Refer the finall implementation of the Vector class:
https://github.com/sesiria/Algs/blob/master/Lib/Vector.h
3.5 Implementation of list
Implementation of the template class List.
Sometimes create extra node at the head and the end of the linklist called sentinel nodes(哨兵节点). The node at the front is called header node, and the end is called tail node.

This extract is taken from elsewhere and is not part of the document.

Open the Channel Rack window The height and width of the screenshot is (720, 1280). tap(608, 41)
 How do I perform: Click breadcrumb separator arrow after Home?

Figure 3.17 illustrates how a new node containing x is spliced in between a node pointed at by p and p.prev. The assignment to the node pointers can be described as follows:
Node *newNode = newNode{x, p->prev, p}; // step 1 and 2
p->prev->next = newNode; // step3
p->prev = newNode; // step4
step 2 and 3 can be combined. to obain:
Node *newNode = new Node{x, p->prev, p}; // step 1 and 2
p->prev = p->prev->next = newNode; // step 3 and 4
these two line can also to combine to:
p->prev = p->prev->next = new Node{x, p->prev, p};
The code for removing a node from linklist.
p->prev->next = p->next;
p->next->prev = p->prev;
delete p;
Finally the implementation of the List class refer:
https://github.com/sesiria/Algs/blob/master/Lib/List.h
3.6 The Stack ADT
A stack is a list with the restriction that insertions and deletions can be performed in only one position, namely, the end of the list, called the top.
3.6.1 Stack Model
The basic method for Stack ADT is push (equal to insert an element at the top)
and pop(equal to remove the element at the top).
Pop on an empty stack is an error in the stack ADT.
running out of space when performaing a push is an implementation limit but not an ADT error.
Stacks are sometimes known as LIFO(last in, first out) lists. the push is the only input and the pop is the only output.
Other operation to make empty stacks and test for emptiness are part of repertoire, but essentially all that you can do to a stack is push and pop.
3.6.2 Implementation of Stacks
Since a stack is a list ADT, any list ADT implementation will do. Clearly list and vector support stack operations; 99% of the time they are the most reasonable choice.
Linked List Implementation of Stacks
We perform a push by inserting at the front of the list. We perform a pop by deleting the element at the front of the list.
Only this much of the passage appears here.